━━━━━ AVAILABLE DATA
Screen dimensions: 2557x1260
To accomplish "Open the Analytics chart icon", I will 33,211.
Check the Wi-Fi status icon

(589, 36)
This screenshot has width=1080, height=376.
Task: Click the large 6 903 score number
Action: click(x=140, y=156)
━━━━━━━━━━
* [TASK OBJECTIVE]
Would you copy out all the entries above without changing a single character?

* [RESPONSE TO THE TASK]
Screen dimensions: 2557x1260
To accomplish "Open the Analytics chart icon", I will 33,211.
Check the Wi-Fi status icon

(589, 36)
This screenshot has width=1080, height=376.
Task: Click the large 6 903 score number
Action: click(x=140, y=156)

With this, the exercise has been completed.